Less than two hours later he was “flush with money” with his wallet stuffed with banknotes.

He said text messages Thomson sent to Duncan Banks later that day were “a cynical attempt by him to cover his tracks”.

He also reminded the jury of the evidence of Andrew Gillies, a reluctant witness, who claimed Thomson joked with him that he knew Duncan had heroin, and £500, knew where his stash was and “felt like robbing him”.

Mr Ogg said there were plenty of Crown witnesses, many of whom were heroin users, who hadn’t been able to keep their story straight from one statement to the next.

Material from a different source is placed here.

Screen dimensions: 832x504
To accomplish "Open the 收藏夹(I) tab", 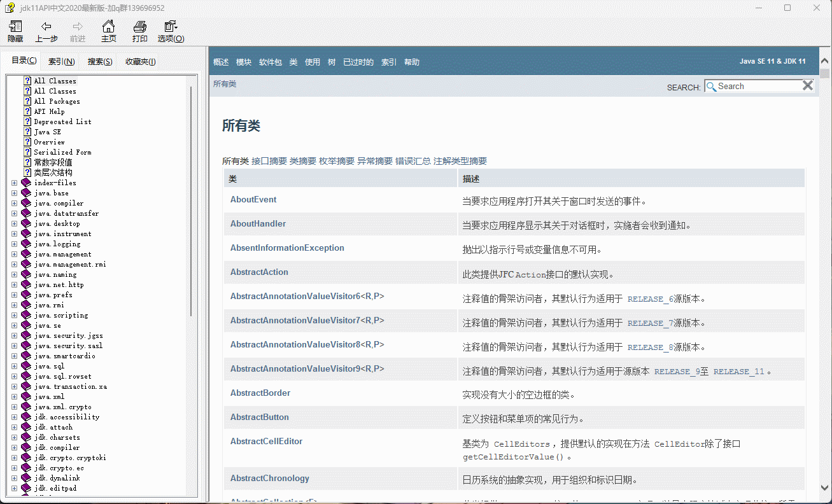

He told the jury: “If there’s something that would make you pause then you must acquit the accused.

“He is an honest man. He tells the police he was there.  He’s not a suspect when he gives this statement. 

“He tells them his movements. He puts himself in the frame by giving evidence against himself.”

He questioned the police estimate that Duncan was killed between 9.30am and 11.30am on Sunday 27 September 2015 because the dog he was looking after had not soiled the room in which it was shut.

Mr Ogg said: "This is a dog that doesn’t do the toilet for 30 hours… unless someone’s put the dog in that room at a later time."

He also said the linear nature of the injuries to Duncan’s head were unlikely to have been caused by a rounded hammer, and no rust had been found in the wounds.

He said: “The Crown would have you believe that this is a man who murdered his friend in a most brutal fashion, a cowardly fashion, then he is texting his pal he plays football with.

“He goes home, doesn’t launder his clothes, doesn’t go into the shower scrubbing like Lady Macbeth. You saw him walking in Abbeyview, not concealing anything up his arm. 

“If he’s just come into money for which he’s murdered someone to death, he’s so stupid that he’ll have his wallet with money in it so obvious that the guy behind the counter comments on it?”

He reminded the jury that Thomson had not wanted to tell anyone that he had got the money from illegally dealing heroin to fund his own habit.

He put Thomson’s initial reluctance to be quizzed by murder detectives down to the fact that he had warrants outstanding for his arrest and knew he would be kept in custody if he gave himself up.

He said: “He doesn’t want to be in jail for Christmas and he’s not going to get a charge of heroin. He’s preoccupied with the things that do worry him in his life, he’s not worrying about the murder investigation.”

Mr Ogg urged the jury to make their own deductions from the facts which they found proved in the case but warned them not to speculate.

He said: “Cases like this rely largely on circumstantial evidence. It isn’t weak evidence but it can be neutral evidence.

“I’ve invited you to look at it in other ways and look at the pattern of innocence around Steven Thomson.

“My friend is right that if you are in the grip of heroin you can be so ‘rattled’ that you would murder for it. That applies to other heroin addicts in this case.

“Circumstantial cases do lack that silver bullet of forensic evidence or eye witness accounts. It’s a step too far and a step into the unknown to say that my client murdered his friend.”

Judge Lady Rae adjourned the case until Monday morning when she will give her legal directions.